Fire at Apple supplier SK Hynix causes biggest memory chip price rise in 3 years

“Prices for memory chips used in smartphones and personal computers surged 19 percent, the most in three years, as SK Hynix Inc. suspended operations in China after a factory fire,” Jungah Lee reports for Bloomberg. “Shares of the Apple Inc. supplier fell.”

“The blaze occurred Sept. 4 during the installation of equipment at a factory in Wuxi, China, manufacturing dynamic random-access memory chips for SK Hynix, the world’s second-largest maker,” Lee reports. “The fire burned for about 90 minutes, the Icheon, South Korea-based company said. One person suffered minor injuries.”

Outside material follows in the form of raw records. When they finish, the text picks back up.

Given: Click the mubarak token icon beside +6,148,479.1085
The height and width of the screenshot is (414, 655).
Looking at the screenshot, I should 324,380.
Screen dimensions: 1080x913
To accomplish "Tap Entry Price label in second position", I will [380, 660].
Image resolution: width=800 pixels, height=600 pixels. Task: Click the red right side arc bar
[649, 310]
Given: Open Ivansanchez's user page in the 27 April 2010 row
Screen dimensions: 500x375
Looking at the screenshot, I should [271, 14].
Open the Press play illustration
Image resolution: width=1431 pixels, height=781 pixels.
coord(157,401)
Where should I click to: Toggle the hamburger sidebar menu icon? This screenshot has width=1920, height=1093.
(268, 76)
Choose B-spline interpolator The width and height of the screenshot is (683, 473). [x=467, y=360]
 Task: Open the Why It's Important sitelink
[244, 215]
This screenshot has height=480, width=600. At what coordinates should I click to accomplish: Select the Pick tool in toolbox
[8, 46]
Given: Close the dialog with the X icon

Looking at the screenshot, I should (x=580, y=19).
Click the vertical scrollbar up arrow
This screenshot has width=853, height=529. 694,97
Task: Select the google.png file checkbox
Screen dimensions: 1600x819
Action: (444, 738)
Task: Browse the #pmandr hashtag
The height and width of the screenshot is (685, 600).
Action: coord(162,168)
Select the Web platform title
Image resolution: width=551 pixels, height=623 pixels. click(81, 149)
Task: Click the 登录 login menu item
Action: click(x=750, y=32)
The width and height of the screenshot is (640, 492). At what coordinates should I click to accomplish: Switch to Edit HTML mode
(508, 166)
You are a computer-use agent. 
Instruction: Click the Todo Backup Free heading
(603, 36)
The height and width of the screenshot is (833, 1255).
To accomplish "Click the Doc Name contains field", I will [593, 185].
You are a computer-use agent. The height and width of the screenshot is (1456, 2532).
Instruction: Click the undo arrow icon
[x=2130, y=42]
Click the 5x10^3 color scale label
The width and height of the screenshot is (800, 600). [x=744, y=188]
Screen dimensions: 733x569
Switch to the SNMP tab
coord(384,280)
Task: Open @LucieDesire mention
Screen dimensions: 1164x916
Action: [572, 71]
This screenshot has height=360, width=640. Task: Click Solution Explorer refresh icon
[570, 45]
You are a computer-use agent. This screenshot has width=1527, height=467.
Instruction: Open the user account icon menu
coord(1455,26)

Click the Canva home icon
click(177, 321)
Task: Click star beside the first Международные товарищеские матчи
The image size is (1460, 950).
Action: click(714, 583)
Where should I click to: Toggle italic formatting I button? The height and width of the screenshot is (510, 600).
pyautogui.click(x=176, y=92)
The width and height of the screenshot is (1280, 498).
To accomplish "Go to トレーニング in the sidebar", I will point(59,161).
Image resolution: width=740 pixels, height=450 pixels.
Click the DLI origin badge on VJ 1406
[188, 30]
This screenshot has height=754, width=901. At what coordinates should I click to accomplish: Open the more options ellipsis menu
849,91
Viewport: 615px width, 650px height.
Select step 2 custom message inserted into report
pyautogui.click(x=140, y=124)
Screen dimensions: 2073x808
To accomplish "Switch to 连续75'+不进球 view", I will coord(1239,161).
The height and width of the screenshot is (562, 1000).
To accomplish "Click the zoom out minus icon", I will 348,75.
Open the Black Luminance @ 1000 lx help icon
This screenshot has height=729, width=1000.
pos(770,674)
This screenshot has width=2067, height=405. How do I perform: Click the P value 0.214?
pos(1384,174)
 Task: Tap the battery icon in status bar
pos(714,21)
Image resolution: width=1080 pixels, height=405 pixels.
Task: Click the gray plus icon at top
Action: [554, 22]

Lee reports, “The price of benchmark DDR3 2-gigabit DRAM jumped 30 cents, the biggest increase since September 2010, to $1.90 yesterday, according to DRAMeXchange, Asia’s largest market for the components. The surge underscores growing concerns that makers of mobile devices and PCs will suffer rising component costs due to potential supply shortages, since SK Hynix makes almost one-third of the world’s DRAM chips. ‘It will take at least half a year before SK Hynix’s damaged clean room is fully rebuilt,’ market research firm TrendForce said in a report yesterday. ‘Such an event is likely to cause the price uptrend of PC DRAM and mobile DRAM to continue throughout’ the fourth quarter. ‘We are still investigating the extent of damage,’ SK Hynix said in an e-mailed statement Sept. 4. ‘Currently, there is no material damage to the fab equipment in the clean room, thus we expect to resume operations in a short time period so that overall production and supply volume would not be materially affected.'”

Read more in the full article here.

[Thanks to MacDailyNews Reader “Now, Now…” for the heads up.]

14 Comments

  1. So, it will take six months to get their clean room fabs that suffered no material damage rebuilt, and production volumes will not be materially affected, so DRAM prices are going up. Got it.

    1. Hard drive prices spiked after Thai floods damaged a key factory. Despite it being fixed and returned to pre-flood capacity, HDD prices did not come down from their spike as quickly as it should have.

      You can bet this will happen with DRAM prices too.

    2. Good thing that Apple locks there dram prices in massive purchase contracts years ahead. So the price of the iPhone, iPad, iPods and all of there macs will be unaffected.

  2. Worst case scenario, deliberate in order to push Apple incs share price down (having sold a chunk of shares) before the unveil on the 10th so that the share price drops even further before buying back at the bottom and then watch the price rise inexorably after Apple’s customers give another resounding endorsement of the new products. BASTARDS!!! (Only if that is the case).

  3. Doesn’t make any sense at all…

    How the heck can there be a supply shortage when the price can rise 19% in one day because of a fire…. It seems to me that there is so much capacity that the prices are suppressed because of over capacity and shoots up at any opertunity. Shortage of memory would generate a higher price and prices are low. This price rise is just speculation and has nothing to do with reality.